■ **Document passage**:
■ ■ ■
Read about Amy’s highlights of her Energy Corps term:
After seven long years working for a corporation, Energy Corps has been a welcome change of pace. These past 11 months have been amazing and educational. I have thoroughly enjoyed meeting the people that I’ve taught about conserving energy in their home. Iowans are smart, funny, kind and humble. In the short hour that we spend together, I’ve made connections that I will always remember with class participants. It is inspiring to empower people to make changes in their lives that will help then save money and reduce their energy use. So for my last blog, let’s take a look back at 11 highlights (one for each month) from my term of service.
June – Training in Butte Montana was an excellent way to begin this journey. Meeting the Energy Corps staff and other service members was great. We learned a lot in those first few days that would help us navigate the remainder of our term of service.
July – I taught my first energy conservation class to HACAP clients and survived! I remember being surprised by how much people are willing to open up and share about their energy concerns or ways that they save. Things only got better as I got into a groove of teaching and learned what worked and didn’t work.
■ ■ ■
■ **Entries supplied**:
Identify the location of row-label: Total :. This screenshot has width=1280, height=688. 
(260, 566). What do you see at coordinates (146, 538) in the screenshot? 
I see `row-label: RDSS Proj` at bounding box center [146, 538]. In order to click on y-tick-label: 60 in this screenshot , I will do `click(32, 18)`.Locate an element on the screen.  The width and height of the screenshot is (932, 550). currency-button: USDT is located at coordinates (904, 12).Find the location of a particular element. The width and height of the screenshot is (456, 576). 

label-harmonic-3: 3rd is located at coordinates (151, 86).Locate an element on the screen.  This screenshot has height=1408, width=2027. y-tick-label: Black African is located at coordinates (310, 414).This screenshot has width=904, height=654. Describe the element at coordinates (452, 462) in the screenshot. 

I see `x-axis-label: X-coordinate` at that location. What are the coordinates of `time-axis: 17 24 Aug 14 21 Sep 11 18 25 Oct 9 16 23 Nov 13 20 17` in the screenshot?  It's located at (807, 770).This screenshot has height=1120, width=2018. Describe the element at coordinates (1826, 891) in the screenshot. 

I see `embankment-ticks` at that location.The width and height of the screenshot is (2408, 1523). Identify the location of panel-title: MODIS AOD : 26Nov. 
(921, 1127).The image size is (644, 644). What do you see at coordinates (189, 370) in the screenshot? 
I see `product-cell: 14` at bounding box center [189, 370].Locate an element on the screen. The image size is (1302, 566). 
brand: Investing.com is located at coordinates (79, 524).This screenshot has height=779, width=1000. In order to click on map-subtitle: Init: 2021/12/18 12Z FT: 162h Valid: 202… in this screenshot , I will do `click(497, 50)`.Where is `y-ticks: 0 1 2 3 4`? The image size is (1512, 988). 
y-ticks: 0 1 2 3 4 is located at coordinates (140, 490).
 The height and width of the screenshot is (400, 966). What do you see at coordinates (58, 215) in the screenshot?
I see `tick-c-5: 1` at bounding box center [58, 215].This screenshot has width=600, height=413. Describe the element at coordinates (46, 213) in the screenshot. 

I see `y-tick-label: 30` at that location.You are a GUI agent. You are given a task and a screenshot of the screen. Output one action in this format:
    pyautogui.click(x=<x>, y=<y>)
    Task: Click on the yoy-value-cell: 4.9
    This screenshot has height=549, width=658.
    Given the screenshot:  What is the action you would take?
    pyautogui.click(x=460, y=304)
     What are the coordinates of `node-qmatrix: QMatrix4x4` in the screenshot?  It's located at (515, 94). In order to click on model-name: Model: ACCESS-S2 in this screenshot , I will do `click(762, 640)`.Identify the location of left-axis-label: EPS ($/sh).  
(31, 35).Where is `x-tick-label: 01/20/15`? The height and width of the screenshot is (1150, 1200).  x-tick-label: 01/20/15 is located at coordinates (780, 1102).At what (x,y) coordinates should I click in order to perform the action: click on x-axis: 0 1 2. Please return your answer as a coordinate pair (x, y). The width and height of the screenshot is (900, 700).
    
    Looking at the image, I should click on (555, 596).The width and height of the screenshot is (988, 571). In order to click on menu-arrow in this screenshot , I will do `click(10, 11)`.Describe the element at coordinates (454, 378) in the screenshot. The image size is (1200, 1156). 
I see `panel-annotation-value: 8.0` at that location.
■ ■ ■
■ **Work instructions**: In the Energy Corps blog post, how many years did the writer work for a corporation before joining Energy Corps?

■ **Response**: Seven years.